Tapping out of the face saves your changes automatically. It's handy to keep multiple versions of the same face, like "Weekday" and "Weekend."

Recommended Complication Setups

For business users, a good baseline is:

  • Top left: Calendar (next event)
  • Top right: Weather
  • Top center: Activity Rings
  • Bottom left: Battery
  • Bottom right: Heart Rate

For fitness and health, lean on heart rate, step count, breathing, and sleep duration in the central slots.

Making a Watch Face From a Photo

You can turn a photo of family, pets, or a favorite landscape into your watch face.

Creating a Face From the iPhone Photos App

  1. Open the Photos app on iPhone and pick a photo
  2. Tap the Share button
  3. Scroll the action sheet and tap Create Watch Face
  4. Choose Photos or Kinetic (rotates through multiple shots like a slideshow)
  5. The new face is added on the Apple Watch

Whether the time appears at the top or bottom of the face is decided automatically based on the composition of your photo.

Portrait Faces That Cut Out People and Pets

Photos taken in iPhone's Portrait mode get an automatic subject cutout, and the time slides behind the subject for a striking layered look. It's a watchOS 8 and later feature that works on photos of people, dogs, and cats.

Making a Portrait face works the same way as a regular photo face — just pick a Portrait-mode photo and it's created automatically.

Adding Third-Party Watch Faces

From watchOS 10 onward, you can install faces distributed by third-party apps.

Where to Get Distributed Faces

Faces from outside Apple come from a few main sources:

  • Designer web distribution: face files shared on SNS or blogs that you open on iPhone
  • Shared faces: another Apple Watch user can send you one via Messages or email
  • In-app distribution: pick from the catalog inside dedicated apps (see below)

When you open the file, a dialog asks if you want to add the face to your Apple Watch — accept it and the face appears in your face list.

Customization Apps Like Facer and Watchsmith

There are also third-party apps for customizing face designs freely.

  • Facer: a world-famous face marketplace with thousands of designs
  • Watchsmith: a utility that auto-rotates faces by time of day

These suit people who want more freedom than the built-in options, or who like to change designs every day. They mostly run on monthly or annual subscriptions.

Organizing and Removing Faces

Too many saved faces makes side-swiping clunky, so it pays to clean up periodically.

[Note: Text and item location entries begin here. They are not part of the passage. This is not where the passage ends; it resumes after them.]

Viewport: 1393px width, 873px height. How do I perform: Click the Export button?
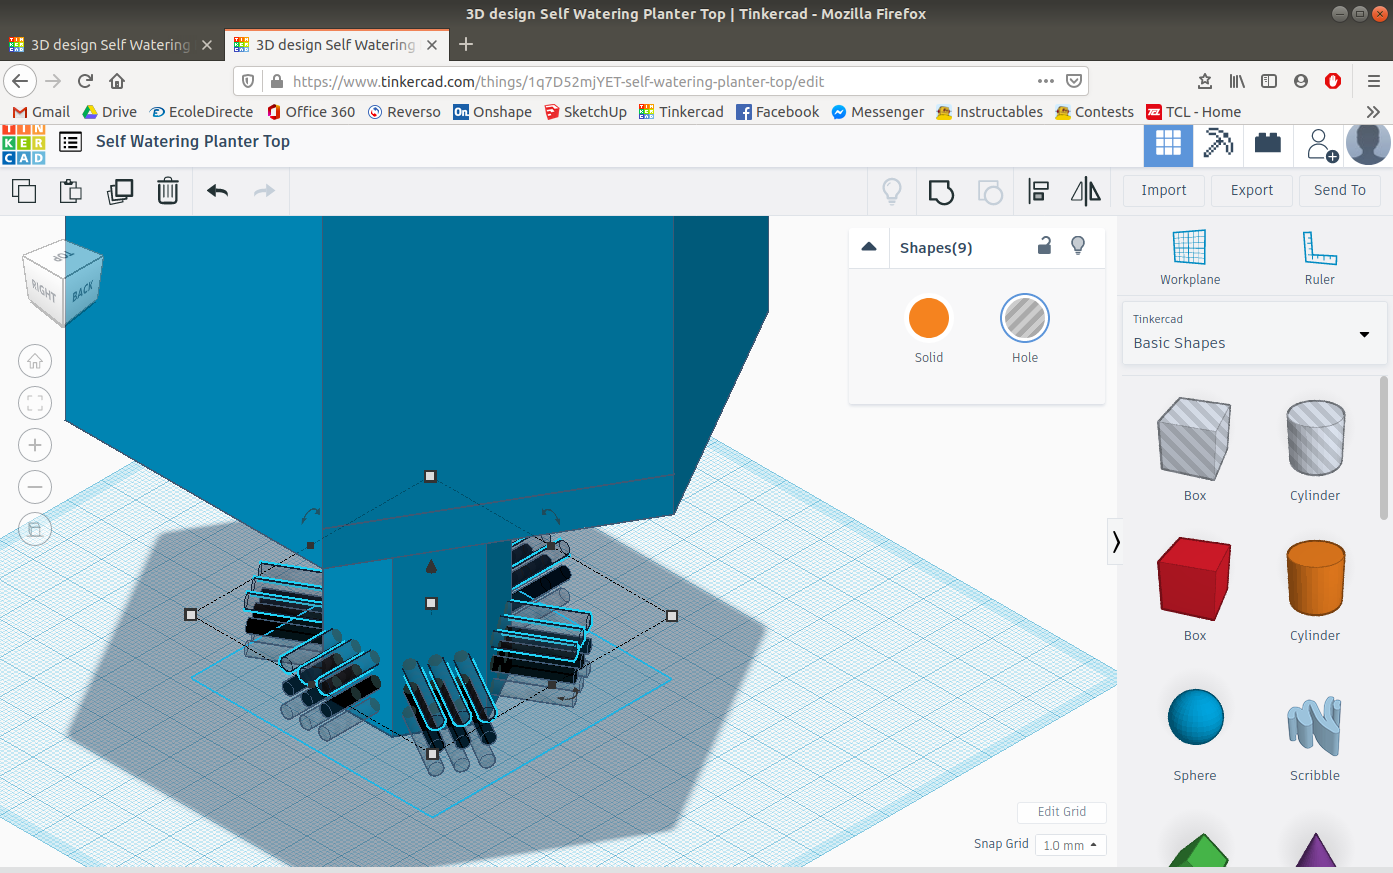coord(1251,190)
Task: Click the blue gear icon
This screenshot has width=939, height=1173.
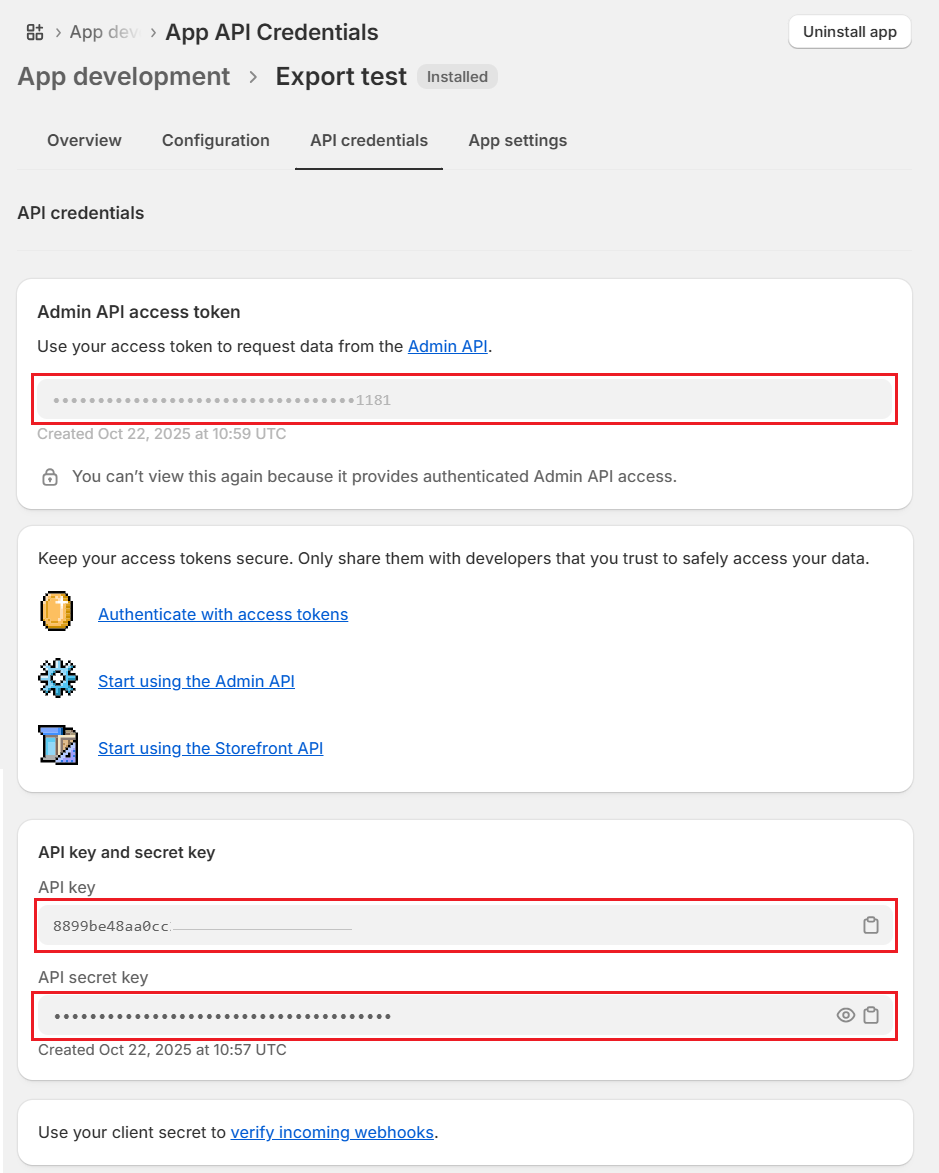Action: point(57,678)
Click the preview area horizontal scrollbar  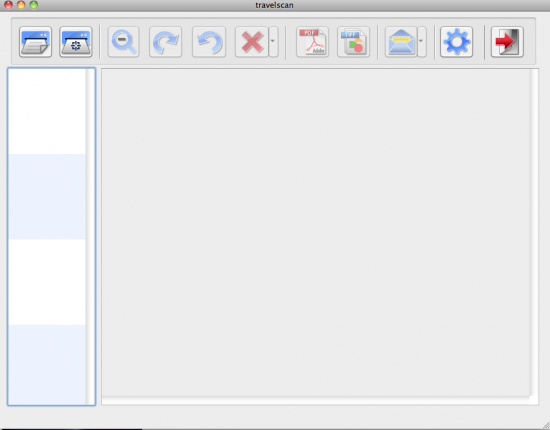[x=316, y=401]
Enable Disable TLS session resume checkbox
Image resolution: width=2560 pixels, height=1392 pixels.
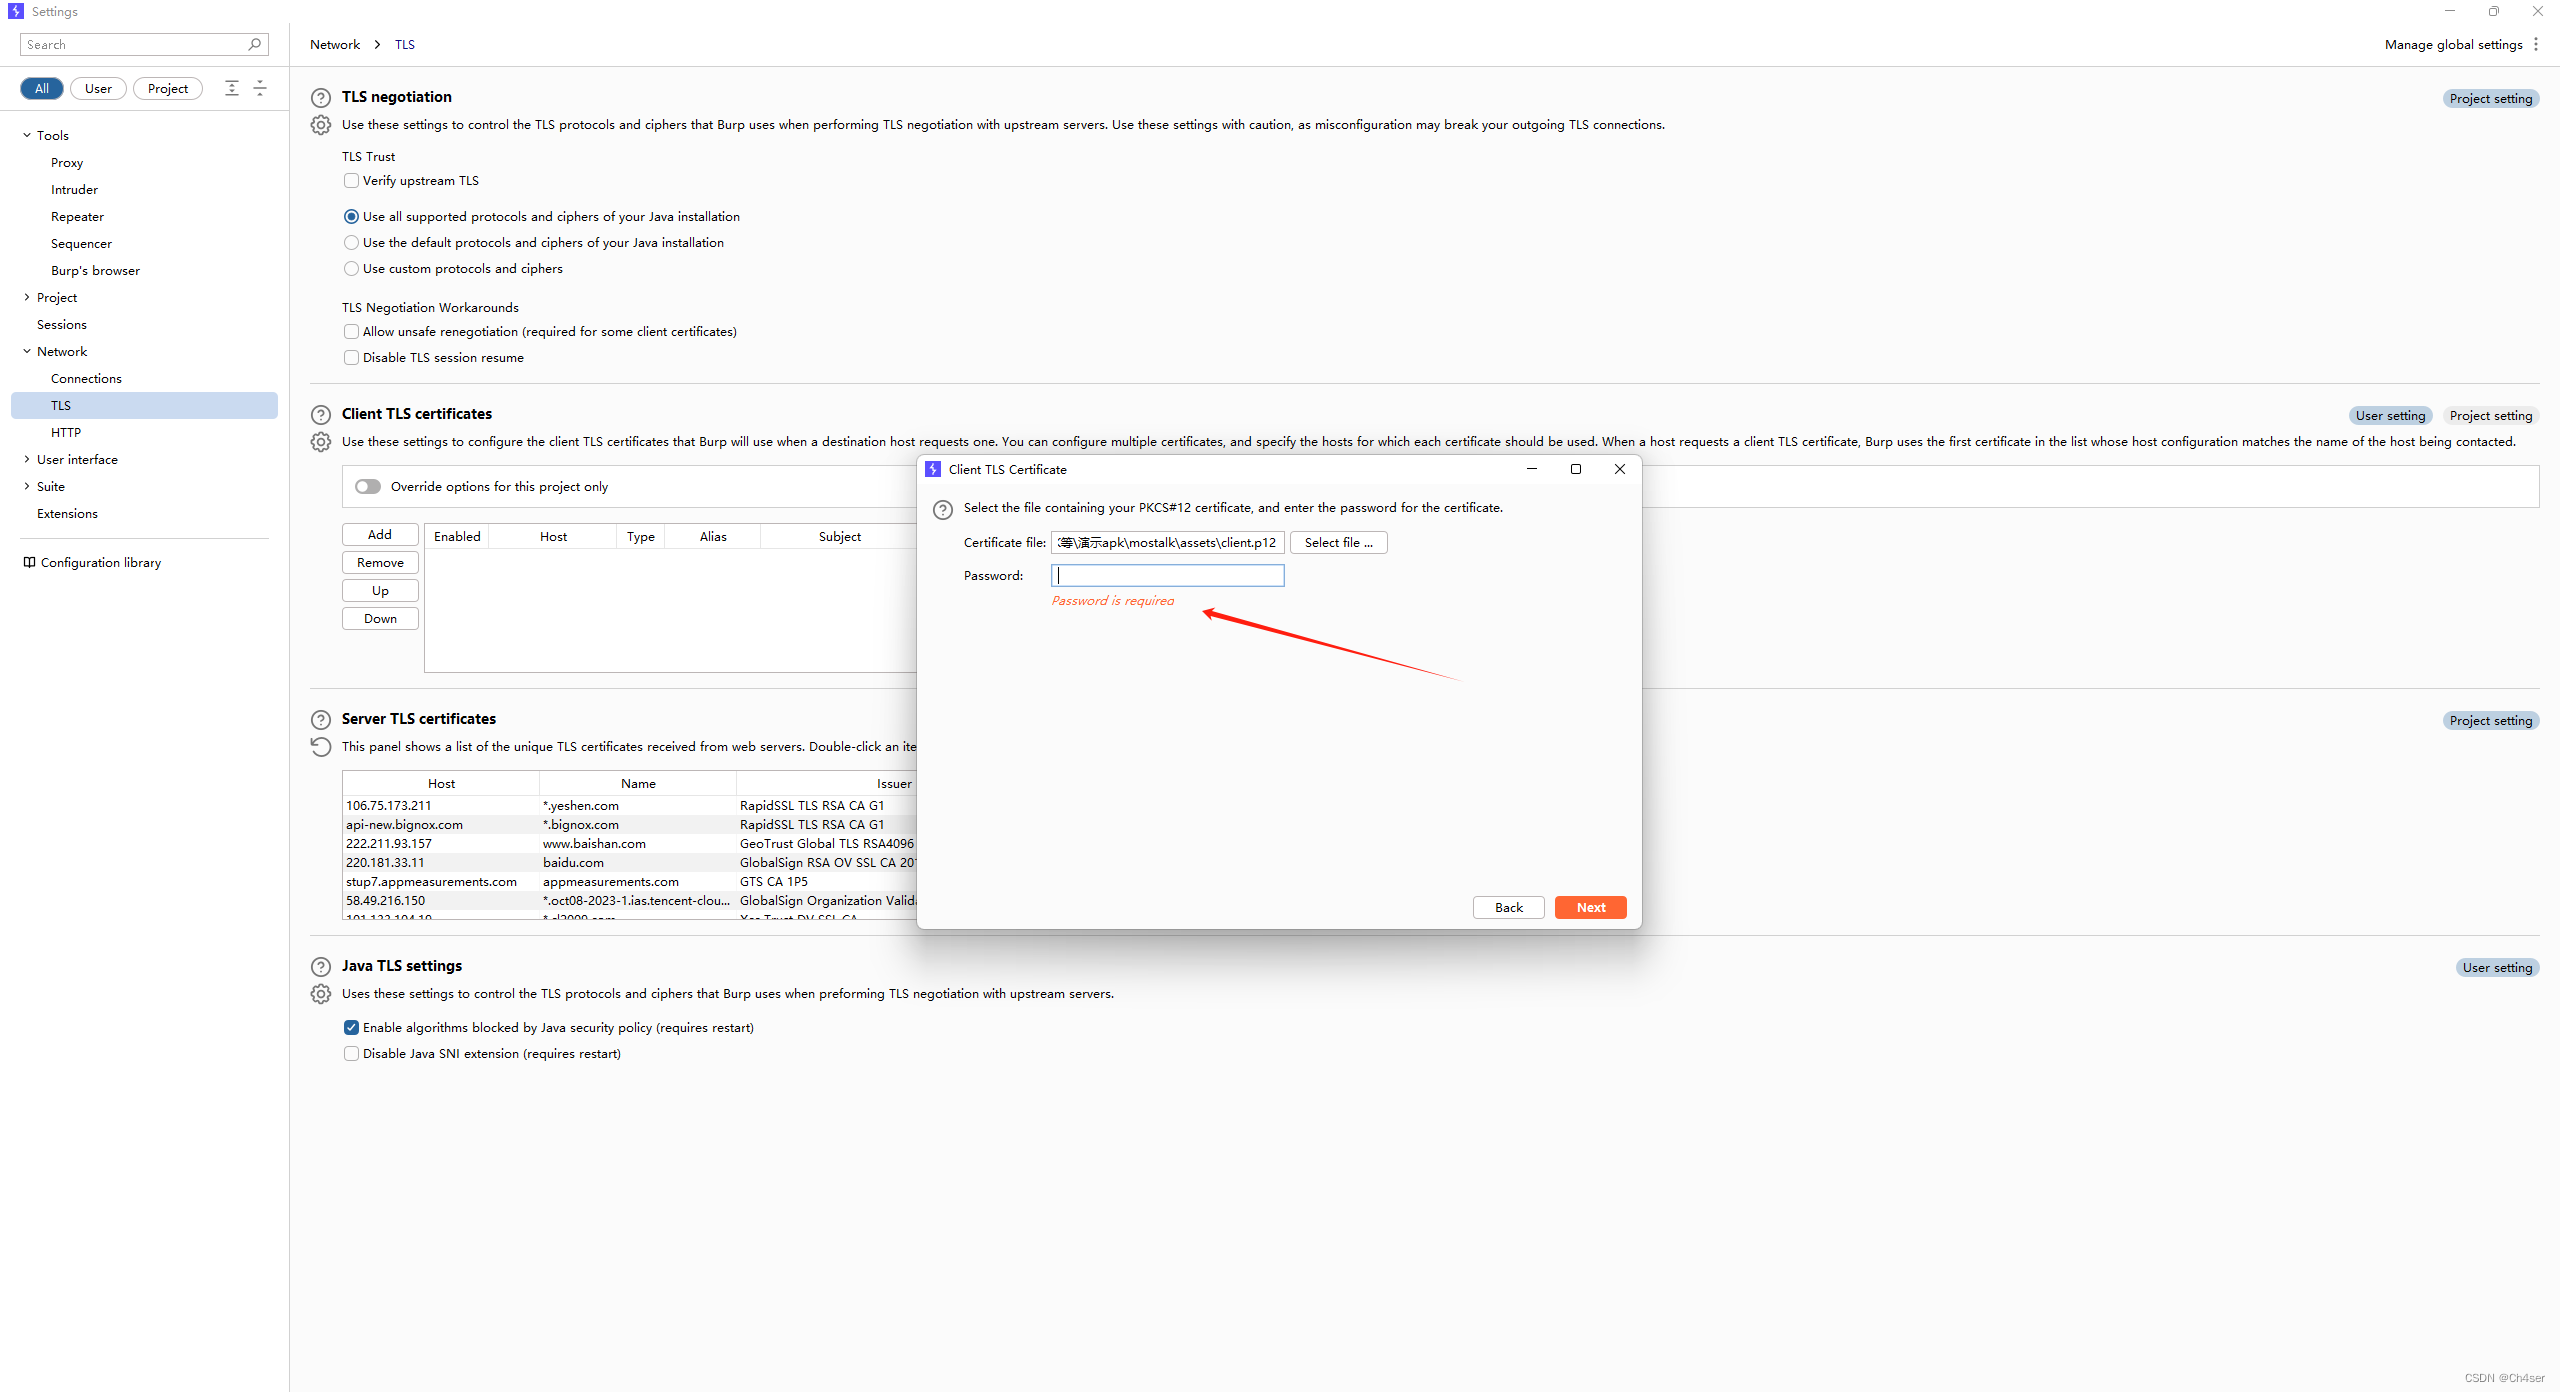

  1. Open the Watch app on iPhone
  2. Go to My Faces
  3. Tap Edit
  4. Tap the red − next to a face to remove it
  5. Drag the handle on the right to reorder

You can also delete from the Apple Watch directly: long-press the face, swipe up, then tap Remove. Trimming down to your 5–7 favorites makes side-swipe switching smooth.

Wrap-Up

To recap the key points for choosing and customizing Apple Watch faces:

  • Information-heavy: Infograph and Modular
  • Minimal: Simple and California
  • Stylish and playful: Portraits, Snoopy, Peanuts
  • Fitness-focused: Activity and Activity Analog
  • Use complications to surface weather, calendar, heart rate, and activity at a glance
  • Use photo faces to personalize with family and pet pictures
  • Use third-party apps like Facer and Watchsmith for more freedom
  • When faces pile up, organize them in the Watch app

The fun of the Apple Watch is in shaping the face around your own lifestyle. Start with 5 or 6 built-in faces, pick the one you find easiest to read or most attached to, and customize from there.